Oswald goes silent for some time, shrugging eventually, "I suppose not. I haven't the energy." 

"That's unlike you."

"And how would you know,  _James_?" 

"You are how you are," Jim finally says, rough voice softened by Oswald's aggression, by how dangerous his proper name sounds on Oswald's viperous tongue, "what can I say?"

"You speak as though we're friends."

"Aren't we?"

The silence that builds between them is thick, a brick wall made of water molecules and the smell of rusted metal. Oswald's other shoe starts to slip from his foot, preparing for the dive in to meet its partner. He does nothing to stop it, feet swinging childishly. (Oh, how he wishes he was a child again. How he wishes he could go backward, full of awareness and wisdom. How he wishes he had just walked away from Fish Mooney's when he saw the line of beautiful girls waiting outside. He wishes he'd have known what Fish's claws on his cheek had meant, what those perfectly painted nails had promised him when they drew blood. His face aches at the memory and he wonders, vaguely, when he started grasping for the life of crime he now works so hard for.) 

"I have a very distinct memory," Oswald says, gritting his teeth, "that we are not. You said it yourself, Detective."

"Come on, Oswald," hearing Jim call him by his name makes Oswald's ribcage ache, as though he's been kicked again, "don't be like that." Distantly, the sound of his shoe plunging into the water punctuates the conversation. 

The ribcage ache spreads, breeding quickly through bones and muscles, taking over his whole torso. Everything hurts, it all burns, and suddenly the warmth of all the whiskey he consumed is no longer welcome in his stomach. Oswald starts to sweat. 

It all becomes too much for him, in the moment. He's overwhelmed and stressed out and his body hurts and he  _really_ doesn't want Jim Gordon right here beside him. 

There's a bruise blooming on his right eye, scrapes along his chin and neck, and a fair gash along his left arm. Oswald's umbrella is broken, bent in half where he fended his attackers off. Suddenly, it all settles in, and he feels the pain everywhere. 
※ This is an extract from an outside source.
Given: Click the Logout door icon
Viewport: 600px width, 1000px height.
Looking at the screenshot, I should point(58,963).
He wishes for his mother. He wishes for the great silence. He wishes that he couldn't hear Jim Gordon breathing beside him, couldn't feel him radiating warm heat and the desire to do good, couldn't feel him worrying from such a distance. 

"What happened to you?" Jim's voice is soft, completely disconnected from the body it comes from. He takes stock of the bruises, of the way Oswald has one hand clamped down around a spot on his side. 
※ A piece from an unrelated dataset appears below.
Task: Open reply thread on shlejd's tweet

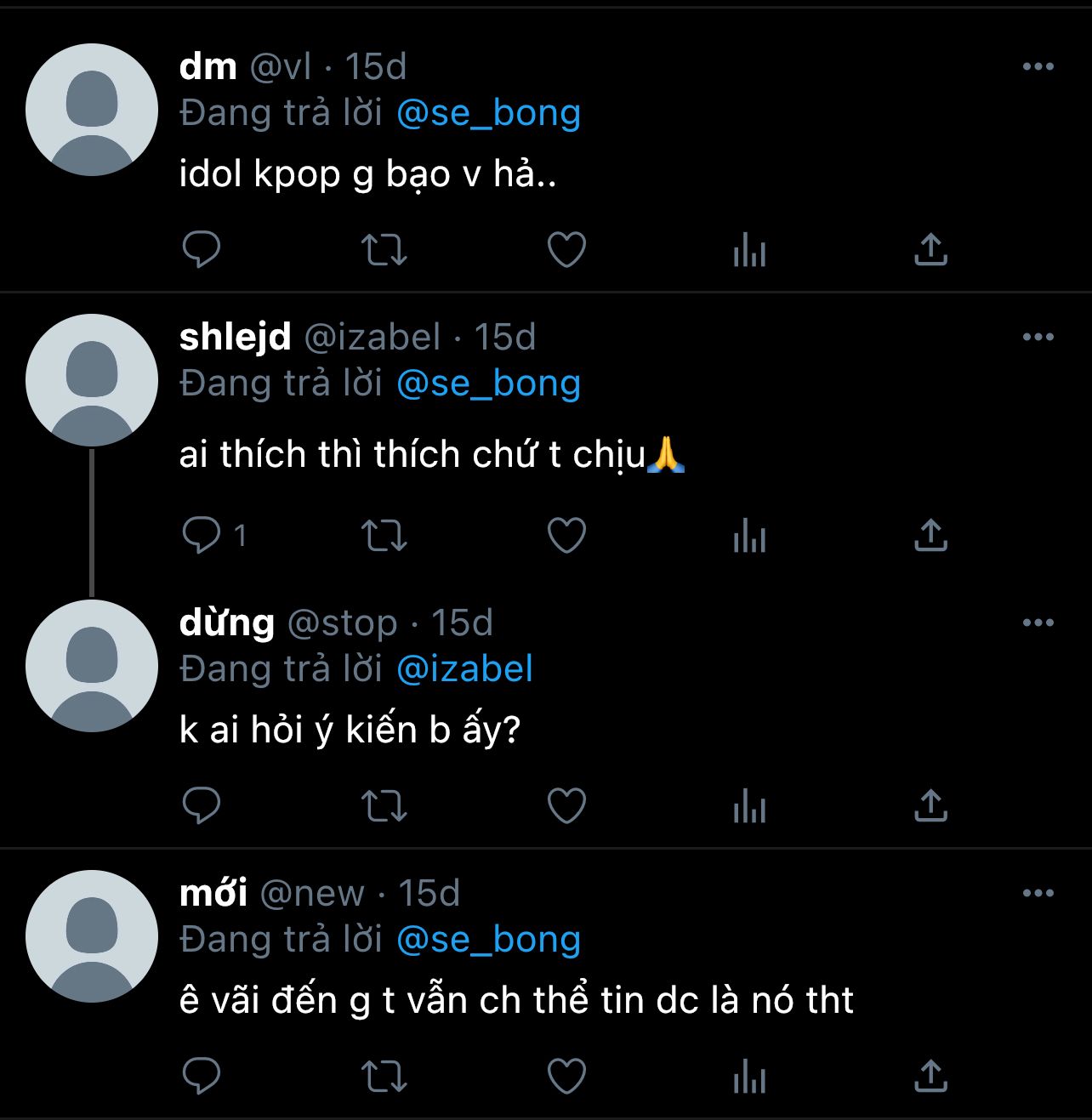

"I lost the only thing I ever had, Jim. She's gone."

"I meant your face," he sighs, leaning back onto his palms.

"What does it matter?" Oswald's face twists into an ugly contortion of sadness, his voice follows suit, "When my mother was alive, she would always worry about me. I put so much effort into running away," Jim laughs bitterly, agreeing, "for her sake. With her gone, what's the point?" 

It all comes out much more pitiful than Oswald had intended. Although true, he hadn't intended to make so much of his misery clear. 
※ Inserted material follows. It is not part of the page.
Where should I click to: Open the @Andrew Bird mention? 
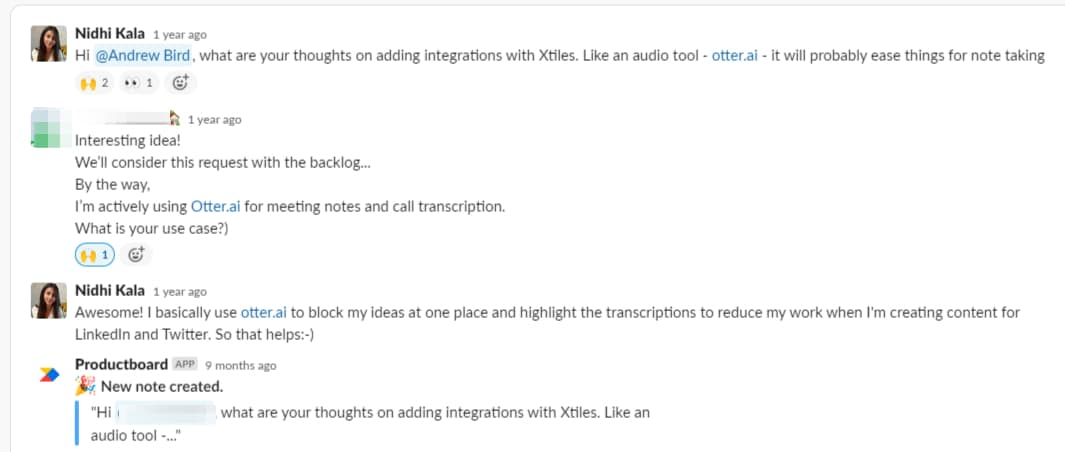[143, 56]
The silence returns. Jim watches Oswald's shoe float away, taken by the currents, before finally sinking. Too much water overtakes the body, sank it from the inside. Once it falls beneath the surface, Jim doesn't see another sign of it, the water is too murky.

Once it sinks, it's as though it ceases to exist. 

Beside him, Oswald stares longingly at the water where his shoe exited reality. 

Slowly, Oswald slides enough that his feet touch the water. Once there, it all comes easily. He slides further, weak and finally dismantled in the face of emotional exhaustion. He's been running on empty for months, working himself half to death in order to avoid having to face his own feelings.

_His mother._

_Arkham._

_Jim._

_Arkham._

_Arkham._

_Arkham._

_The nightmares._

_Arkham._

_Arkham._

_His mother._

_Jim._

Jim tucks his hands underneath Oswald's arms as he watches him slide, heaving him back onto the pier gracelessly. He thinks about the parallels, how dissimilar this is to the time he practically threw Oswald off to the sharks. 

Words don't suffice. Even if they would, Jim wouldn't know what to try and say. 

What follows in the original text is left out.